When the Widespread Depression Orchestra first performed in Washington a year ago, no one knew quite what to expect.With a name like that, they just had to be another rock group.

Not so: They are a scaled-down big band of nine musicians in their 20s who recreate the music of Ellington, Basie, Jimmie Lunceford, Cab Calloway and other great swing bands of the 1930s -- hence the name. They open this eveing for a two-nighter at the Cellar Door.

How did it come about that these youngsters, growing up in the rock years, turned to big-band swing? Here is how three of them explain that anomaly.

Jonny Holtzman, leader, vibes/vocal: "I grew up in the Bronx at the tail end of '50s greaser music. The first time I got involved in music was in high school when I played banjo in a jug band. In college I was in a rock group with saxes that concentrated on R&B. We started getting exposed to big-band swing of the '30s and '40s through a record here and there and I thought: If I like it and I'm this young, then other people my age could like it, too."

Michael LeDonne, piano: "My father was a jazz musician, a guitarist, so I was kind of spawned on the stuff. He listened to a lot of Armstrong and Charlie Christian and got me hip to Art Tatum very early in my career."

Michael Hashim, alto-saxophone: "I was about 12 and my mother, who was musically inclined, urged me to take up an instrument. Just by a process of elimination I arrived at getting an alto saxophone. And since I had no recordings of any kind, I went to the supermarket and bought some 39-cent records. One of those I bought, because it had a saxophone on the cover, was a Johnny Hodges album."

The next step should have resulted in the Widespread Depression Orchestra coming together and soon swinging like Basie. But it didn't. At first, it was a band without a fixed identity.

"It happened over the last eight years," Holtzman explains. "We never decided we were going to play big-band swing. We heard something we really liked and we put it in the book. When the guitar players left, we replaced them with horn players. There are 13 people who have been in and out of this band, so a lot of evolution took place."

Holtzman believes that swing is the music of the future, that it will "dominate the pop scene once again -- in the '80s." One of his goals as manager of the orchestra, he says, "is to show that young people are ready to listen to good music with a lot of beat and soul to it." His ultimate objective is to demonstrate that circumstance to the record companies so that they will "quit putting out all this disco crap."

The Widespread Depression Orchestra is not a replica but a smaller version of the original big-band units, with trumpet, trombone, three-piece reec section , four rhythm players, vibes, piano, string bass and drums. "We don't go about it with an attitude of, 'Hey, remember this one?' -- and then play the solo, for nostalgia's sake, like the guy played it back then," Holtzman says. "We go about it like we were one of the bands in the '30s and '40s. We're developing our own soloists and our own style."

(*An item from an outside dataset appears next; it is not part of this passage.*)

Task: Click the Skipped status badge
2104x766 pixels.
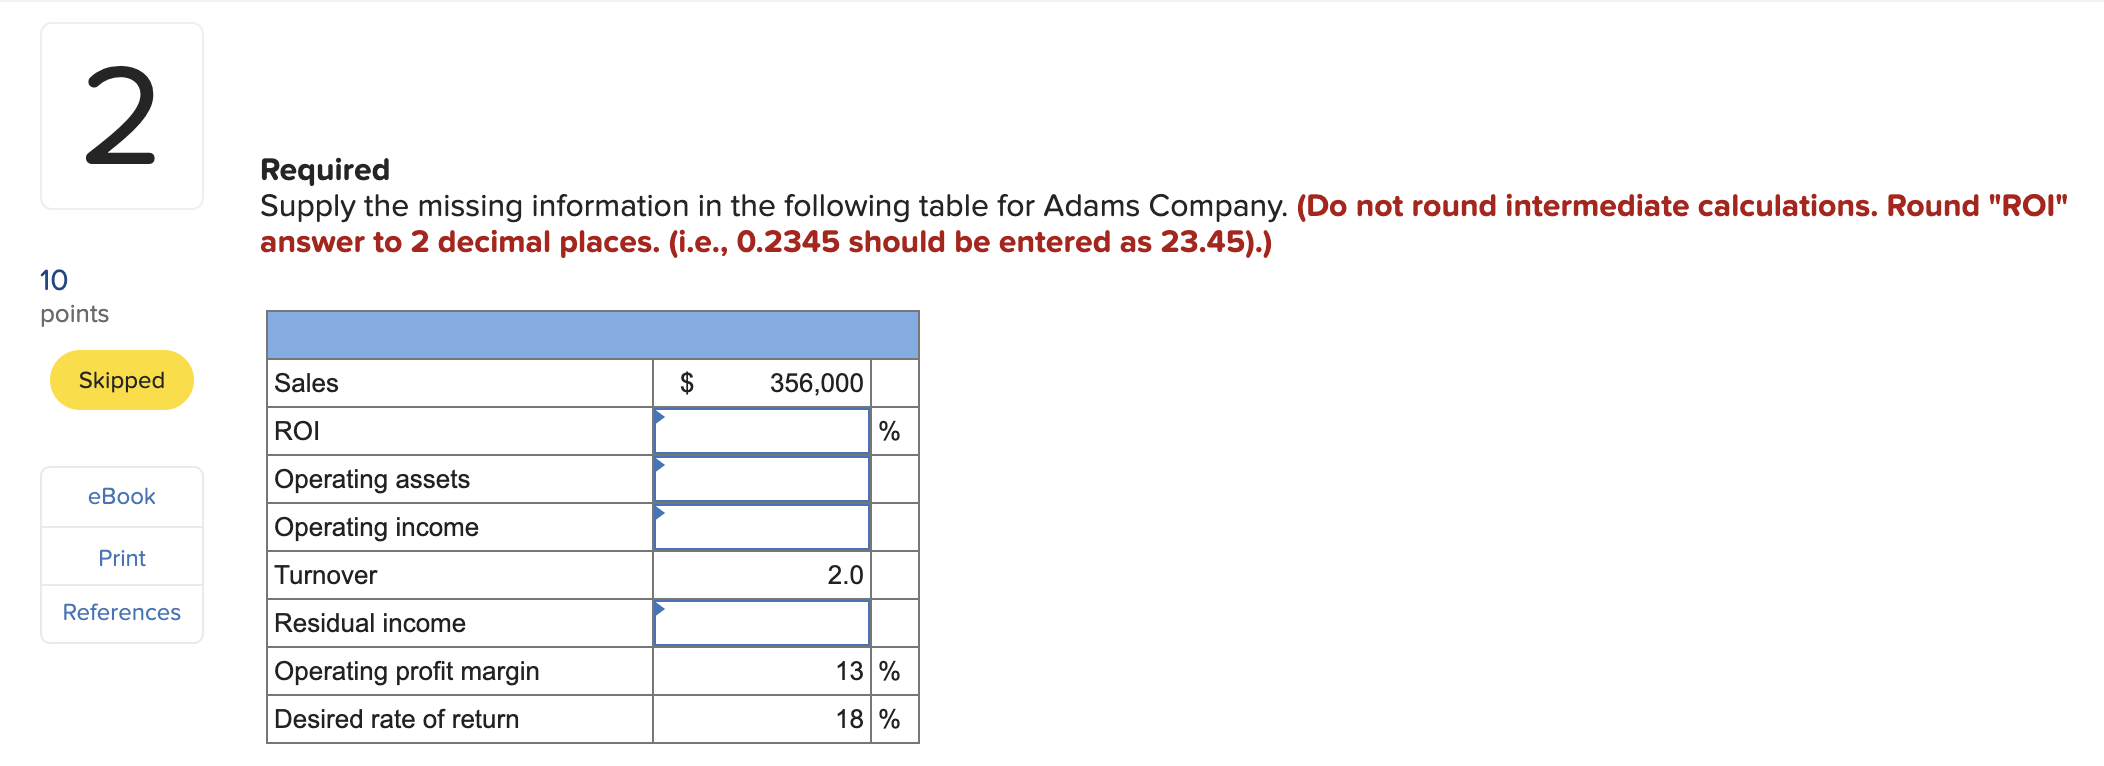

But the musical interests and vocabularies of several members of the orchestra are not confined within the big-band idiom. Among LeDonne's principal influences, along with Tatum and Hines, are the two foremost exponents of bop piano, Bud Powell and Thelonious Monk. Michael Hashim confesses to a passion for early Ornette Coleman and the outrageous, to some, saxophonic wailings of the late Albert Ayler.

But if they decide to follow such proclivities, it is not likely they'll find that the Widespread Depression Orchestra still has a place for them. As Holtzman says, "It don't mean a thing if it ain't got that swing."